Nothing in the standard !

> ClearCanvas Workstation 1.3 interprets the lossless decoded color
> space based upon this tag, but it implies that lossy decoded color
> space is RGB. Isn't one of these wrong?
>
> As I contemplate the issue further, I come to the conclusion that what
> is wrong is simply a lack of information within the data set. There is
> no information to say what color space the original pixels are to be
> placed in.

No there isn't, and nor does there need to be.

> And if there were, would it be enough? Could you transform
> the color space, encode, and repeat several time, meaning you could
> have multiple color spaces in the chain? (Not that one would, but for
> completeness this would need to be addressed).

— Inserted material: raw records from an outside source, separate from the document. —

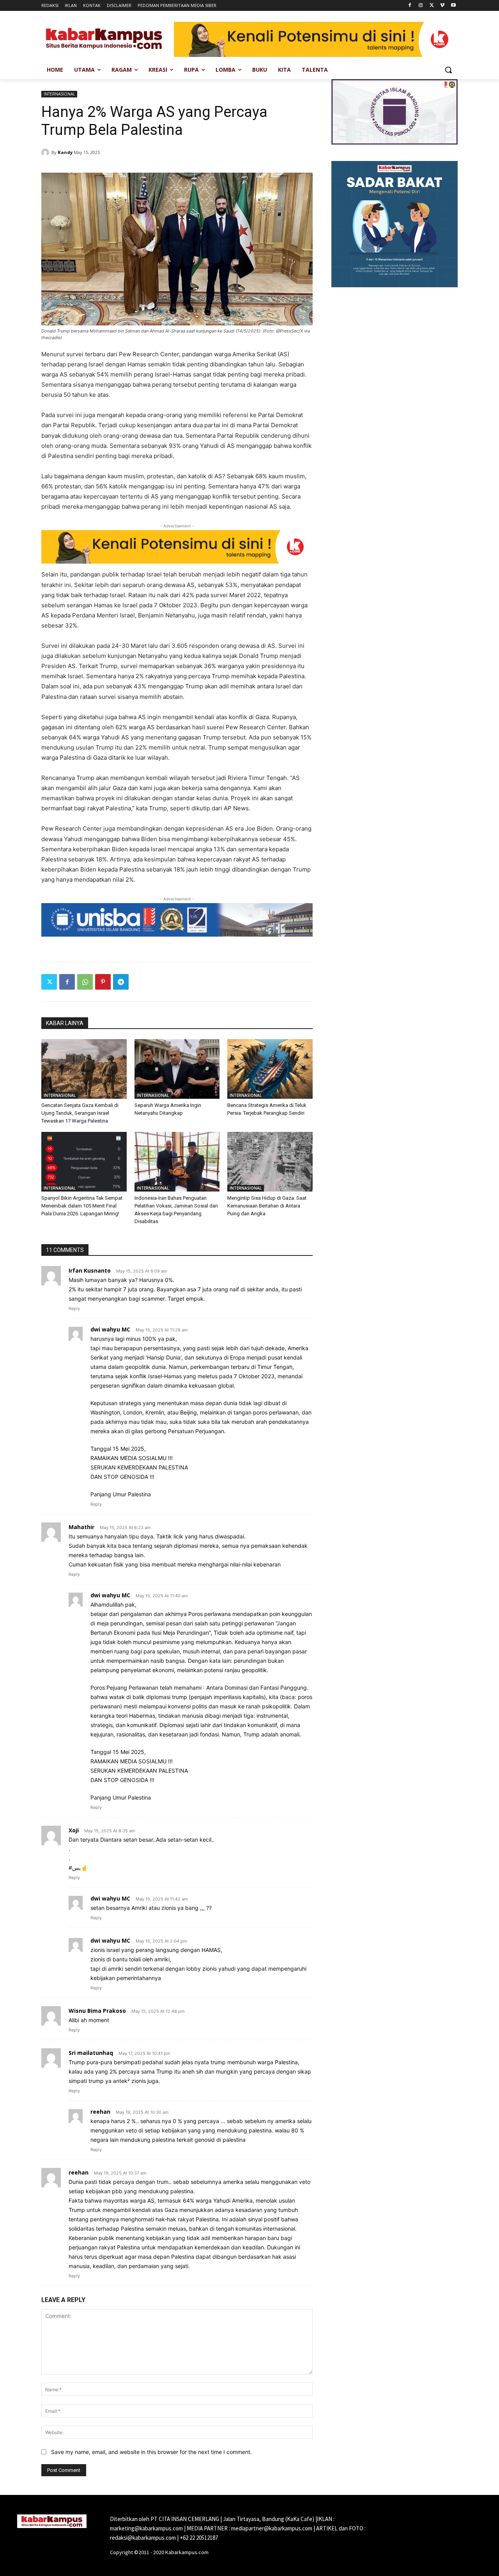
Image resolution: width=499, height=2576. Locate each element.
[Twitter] (431, 5)
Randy (65, 152)
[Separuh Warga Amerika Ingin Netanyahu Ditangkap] (177, 1069)
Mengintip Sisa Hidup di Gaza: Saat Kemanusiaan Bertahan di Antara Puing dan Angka (266, 1205)
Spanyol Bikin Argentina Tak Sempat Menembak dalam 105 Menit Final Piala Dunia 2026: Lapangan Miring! (81, 1205)
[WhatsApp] (85, 982)
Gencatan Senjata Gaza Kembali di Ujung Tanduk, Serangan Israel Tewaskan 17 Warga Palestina (80, 1113)
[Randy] (46, 152)
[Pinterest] (103, 982)
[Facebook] (409, 5)
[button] (448, 69)
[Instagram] (420, 5)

You can do whatever you like ... the standard describes only what it
transmitted.

> It seems that (0028,0004) should have multiple color spaces that
> indicate at the very least "before" and "after" color spaces, such as
> "RGB,YBR_FULL".
>
> Or am I missing something.

Yes, you are missing something fundamental.

A DICOM image instance is encoded as described, e.g., JPEG lossy
compressed and YBR_FULL_422.

DICOM does not describe what the color space was "before compression"
if there every was such a state.

DICOM does not define what you do with it when you decompress it !

That is entirely up to the receiving application; i.e., your codec
might decode it into RGB and the application display it as RGB, or
your codec and application might make it CMYK and print it; the
standard doesn't dictate the recipients behavior.

Now you may say that for multi-channel lossless compression when there
is a color space transformation it might affect the lossless nature of
the compression and you would be correct.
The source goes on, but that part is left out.